> **What is being asked**:
Copy out each line of the data below in which "relative" appears.

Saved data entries
▬▬▬▬▬▬

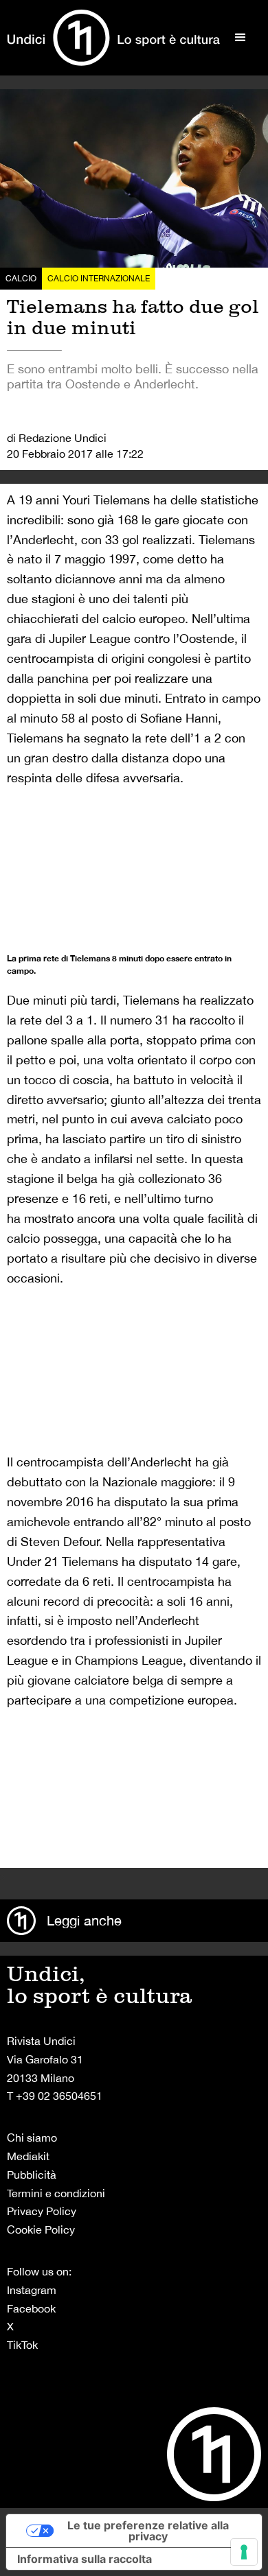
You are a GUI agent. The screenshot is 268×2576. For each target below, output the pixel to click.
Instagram (31, 2290)
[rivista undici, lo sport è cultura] (113, 38)
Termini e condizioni (56, 2193)
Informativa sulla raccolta (84, 2559)
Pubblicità (31, 2174)
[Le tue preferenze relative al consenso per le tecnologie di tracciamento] (244, 2552)
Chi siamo (32, 2137)
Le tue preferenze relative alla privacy (148, 2530)
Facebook (31, 2308)
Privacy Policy (41, 2211)
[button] (240, 37)
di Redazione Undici (57, 438)
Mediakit (28, 2156)
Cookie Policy (41, 2229)
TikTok (22, 2345)
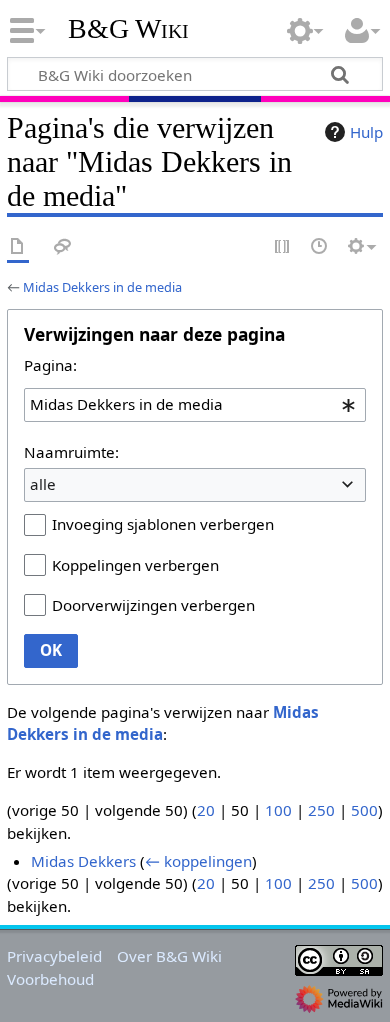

▬▬▬▬▬▬

> **Exercise result**:
[Le tue preferenze relative al consenso per le tecnologie di tracciamento] (244, 2552)
Le tue preferenze relative alla privacy (148, 2530)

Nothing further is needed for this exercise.